Recrutement international : les Blue Jays seraient la référence

Publié le 5 mars 2022

Si la tendance se maintient, la façon de faire des Blue Jays en matière de recrutement hors des États-Unis sera calquée sur celle des Expos à l’époque.

Aujourd’hui reconnue comme étant l’une des organisations possédant le meilleur système de recrutement international et le flair pour déceler le talent chez les joueurs non repêchés, tout ceci ne vous rappelle pas le modèle des Expos des années 80 et 90?

Les Jays, consciemment ou inconsciemment, ont arraché une page du livre des Expos en souhaitant se doter d’une filière latine dominante.

Les Vladimir Guerrero Jr., Alejandro Kirk, Gabriel Moreno et Orelvis Martinez nous ramènent aux belles années des Expos ,alors que le pipeline faisant transiter le talent du sud vers le nord était pleinement exploité.

Les Vladimir Guerrero, Javier Vazquez, José Vidro, Orlando Cabrera, Mel Rojas et j’en passe ont tous brillé dans l’uniforme des Expos grâce à la force du recrutement international de l’organisation montréalaise.


Plusieurs formations basées aux États-Unis ont toujours été frileuses, allant même jusqu’à bouder, quand vient le temps de repêcher un jeune talent provenant de la République dominicaine ou encore du Venezuela. Il semble que les Jays, à l’instar des Expos, ne soient pas affligés du même mal.

Est-ce le fait que, tout comme les Expos jadis, les Blue Jays évoluent en sol canadien, ce qui permet plus d’ouverture vers le talent venant de plus au sud en ne se contentant pas de scruter uniquement les joueurs évoluant au sein de programmes universitaires américains?

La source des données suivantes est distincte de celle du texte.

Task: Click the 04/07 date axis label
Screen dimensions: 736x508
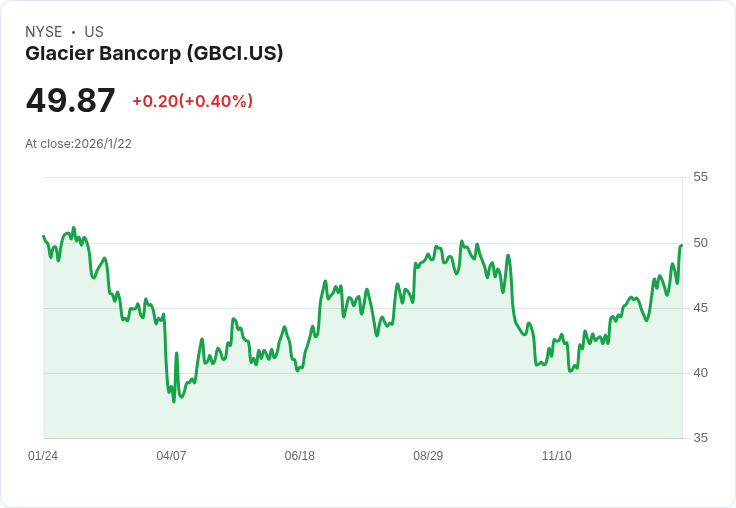Action: (171, 456)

Est-ce que cela relève de l’audace de l’organisation qui voit plus loin que le bout de son nez quand vient le temps de choisir le bon athlète au bon moment?

Plusieurs questions sont soulevées et demeurent sans réponse, mais le constat est que les jeunes Jays provenant d’Amérique centrale ou encore des Antilles seront des joueurs importants qui contribueront aux succès de l’équipe pour bien des années à venir.

Il est rafraîchissant de constater que certains n’ont pas peur de sortir des modèles traditionnels et se tournent vers des façons de faire plus innovantes.

De plus, les Jays possèdent un avantage dont les Expos ne jouissaient pas à l’époque : le baseball s’est beaucoup développé au Canada au cours de la dernière décennie, ce qui fait que le potentiel de recrutement y est beaucoup plus intéressant maintenant.

Les recruteurs des Jays doivent dorénavant jongler entre la possibilité de choisir un jeune joueur latin ou canadien.